The crispy tofu is definitely best the day it’s made and though it can be eaten the next day, the tofu just loses it crispy crust.
deconstructed bahn mí bowl
Though the ingredient/to-do list is long, much of it can be prepared ahead of time and many of the components are great on their own or in another dish. No serving size is included because you can fill your bowl with as many grains and greens as you are hungry for and use as much or as little of the toppings desired.
- 3 cloves garlic, minced
- 2 tbs fish sauce
- 2 tbs soy sauce
- 1 tbs sugar
- 1 tbs good quality mayonnaise
- ½ tsp lime zest
(from Little Spice Jar)
quick pickled vegetables
- 3/4 c. water
- 1/2 c. white distilled vinegar
- 1 tbs pure cane sugar
- 1 tsp kosher salt
- 1/8 tsp peppercorns
- 1/8 tsp mustard seeds
- about 3/4 c. veggies, chopped or sliced
- I used carrots cut into matchsticks, sliced cucumbers and pre-shredded purple cabbage.
(from The Fauxmartha)
green aioli (makes about 1 cup)
- 1 cup good quality mayo (or Veganaise)
- 1 bunch basil
- 1 bunch cilantro
- 3-4 pickled jalepeños
- juice from 1 lime
- 1 garlic clove
- ½ tsp fine-grain sea salt
(adapted from The Sprouted Kitchen)
to make the marinade: whisk the garlic, fish sauce, soy sauce, sugar, mayo and lime zest together until completely combined. put uncooked chicken or tofu into a large plastic bag and pour marinade inside, letting them sit for at least 30 minutes, up to 24 hours.
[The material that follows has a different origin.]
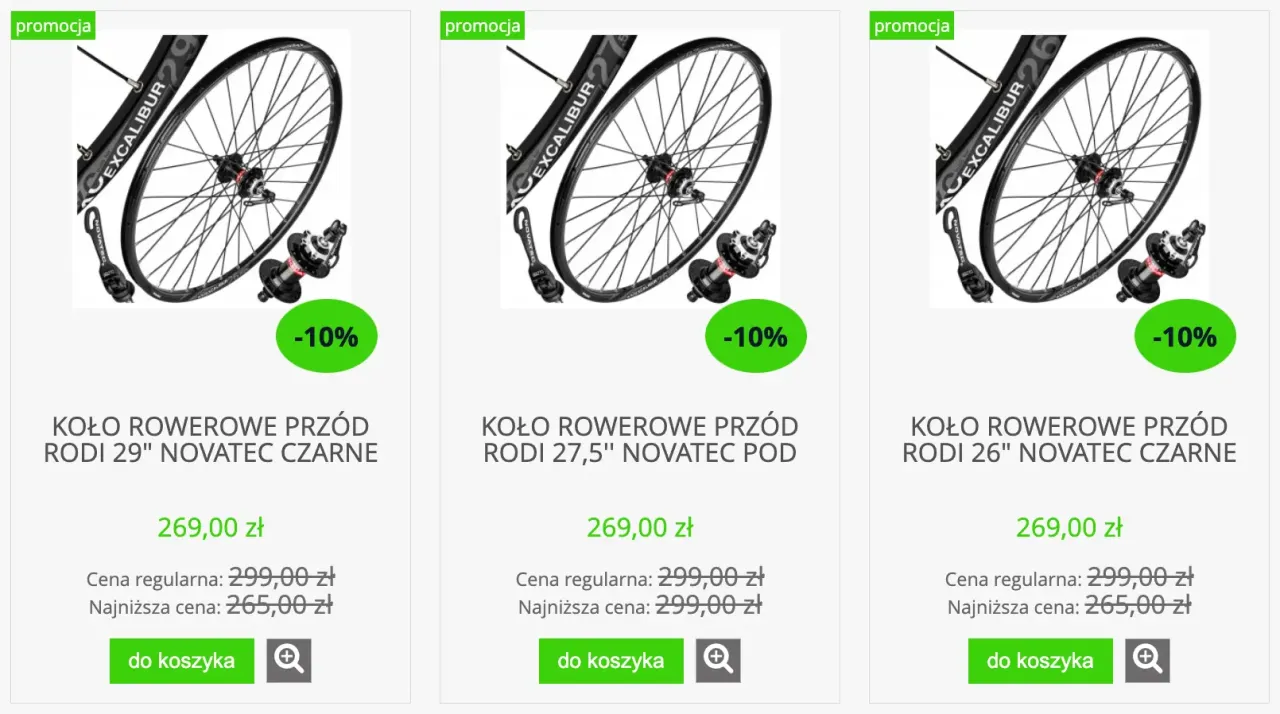Screen dimensions: 1280x714
Task: Click the -10% badge on the 29" wheel
Action: [326, 336]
to make the quick pickled veggies: in a small bowl, combine the vinegar, sugar, salt, peppercorns, and mustard seeds. stir until the sugar is dissolved. bring the water to a boil, remove from heat and pour into vinegar mixture. stir again. submerge your veggies into the mixture and let sit for at least half an hour. at this point you can serve or store in a mason jar, pickling solution and all for up to 2 weeks.
to make the green aioli: place all ingredients into a blender and pulse until everything is combined.
deconstructed bahn mí bowl
- 1 package extra-firm tofu (or 1 lb boneless, skinless chicken breasts/tenders)
- 1/3 cup cornstarch or arrowroot powder
- avocado oil, as needed
- ½ bunch curly kale, stems removed and leaves coarsely chopped
- 1 cup cooked quinoa
- ½ avocado, cubed
- quick picked veggies as needed, above
- green aioli as needed, above
for the crispy tofu: (prior to marinating tofu, place on a paper towel-lined plate and drape paper towel on top of the tofu. then place a heavy pot or object on top for about 20-30 minutes to squeeze out any extra liquid. then follow marinating instructions)
Spread about 1/3 cup of cornstarch or arrowroot powder onto a shallow plate. Cut marinated tofu into ½” thick slabs. Dredge marinated tofu into arrowroot powder and set aside. Heat oil in a cast iron skillet over medium-high heat. Add tofu and cook until crispy, about 4-5 minutes per side. Remove from heat and transfer to paper towel-lined plate and set aside.
*I used the same marinade for the chicken and cooked on a grill pan until done.*
Sauté kale in another pan with avocado (or olive) oil, a pinch of fine-grain sea salt and a crack or two of pepper.
to assemble your bowl: fill half the bowl with the cooked quinoa and the other half with the sautéed kale. top with the pickled carrots, cucumbers and purple cabbage and as much crispy tofu as desired. drizzle the green aioli over top of everything and dig in.